Head of the House of Prince Keqin peerage
- Predecessor: peerage created
- Successor: Lolohun (as Prince Yanxi of the Second Rank)
- Born: 26 February 1599
- Died: 11 February 1639 (aged 39) Jinan
- Spouse: Lady Nara, Lady Hada Nara
- Issue: Lolohun, Karcuhun, Basiha, Huilbu
- Father: Daišan
- Mother: Lady Ligiya

= Yoto (prince) =

Yoto (ᠶᠣᡨ᠋ᠣ; 岳託; 26 February 1599 – 11 February 1639) was a Qing dynasty imperial prince and Nurhaci's grandson. Yoto became the first bearer of the Prince Keqin peerage as Prince Cheng of the First Rank. He was demoted two ranks for committing a grave offence and posthumously granted a title of Prince Keqin of the Second Rank. After his death, the peerage was twice renamed until 1778, when the peerage was granted iron-cap status, which meant that each successive bearer of the title would hold undiminished title vis-a-vis his predecessor.

== Life ==
Yoto was born on 26 February 1599 as Daišan's eldest son. His mother was primary consort, lady Ligiya. He was raised by his grandfather since young and became a member of Bordered Red Banner at the age of 7. In 1621, he and Degelei stopped an attack of Ming forces led by Li Bingcheng, causing their return to Baitapu.Later on, an ambassador of Khalkha Jarud tribes was killed during his way to Yehe valley. In 1626, he was awarded a title of third-ranking prince (beile) for conquering Khakha together with Abatai and Degelei. In 1627, he participated in Later Jin invasion of Joseon together with Amin and Jirgalang. He was responsible for signature of separatistic peace treaty with king of Joseon, which resulted in pillaging of Pyongyang by Amin. In 1631, when Six Ministries were established by Hong Taiji, Yoto was tasked with overseeing the Ministry of War. Yoto was the main architect behind the mobilisation of Han Chinese people to Eight Banners by requesting Hong Taiji to properly take care of Han people. Yoto fell ill after the invasion of Shanxi. However, he consolidated Qing power over Tumed and Khalkha after ambushing Galdan Boshoktu Khan's forces and signing a peace treaty with indigenous leaders. In 1636, Yoto was granted the title of Prince Cheng of the First Rank (成亲王, 'cheng' meaning 'accomplished, perfect'). Yoto was demoted to the third-ranking prince shortly after being sentenced by the council of princes to death. Nonetheless, Hong Taiji didn't revoke a decree appointing Yoto as the Minister of War and delayed his execution. The demotion of Yoto affected his relationship with Daišan. In 1637, Yoto was demoted to the Prince of the Fourth Rank for absence at the court session. He was restored as beile in the next year. In 1639, when Dorgon led conquest of Shenjing, Hong Taiji asked about Yoto. On 11 February 1639, Yoto died in Jinan.

== Family ==
Yoto's second primary consort was lady Hada Nara, daughter of Urgudai and Mangguji, Nurhaci's third daughter by Fuca Gundei. Some sources claim that the marriage was planned by Manggūltai as the rehabilitation of his crimes. He was succeeded by the eldest son Lolohun.

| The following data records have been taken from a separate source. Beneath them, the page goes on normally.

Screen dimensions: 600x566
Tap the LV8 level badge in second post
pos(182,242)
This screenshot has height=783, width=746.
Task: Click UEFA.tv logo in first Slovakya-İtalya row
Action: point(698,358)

- Princess Consort, of the Nara clan
  - Lolohun, Prince Yanxijie of the Second Rank (多罗衍禧介郡王 罗洛浑;1 April 1623 – 11 September 1646), first son
  - Karcuhun, Prince Xianrong of the Third Rank (多罗显荣贝勒 喀尔楚浑), third son
  - Basiha, Duke of the Second Rank (辅国恪思公 巴思哈), fifth son
  - Hulibu, General of the First Rank (鎮國將軍 呼里布), sixth son
  - Princess of the Second Rank (和硕公主; 1615-1637), first daughter
    - Married Manzhuxili of the Khorchin Borjigin clan in 1628
  - Second daughter
    - Married Bilaxi of the Borjigin clan
  - Third daughter
    - Married Prince of the Fourth Rank Seling of the Barin Borjigin clan
- Princess Consort, of the Hada Nara clan
  - Baruchun, Prince Hehui of the Third Rank (多罗和惠贝勒 巴尔楚浑)
  - Sixth daughter
    - Married Darhan Joliketu Badun of the Khorchin Borjigin clan and had issue (one daughter: Princess Consort Pingbi of the Second Rank).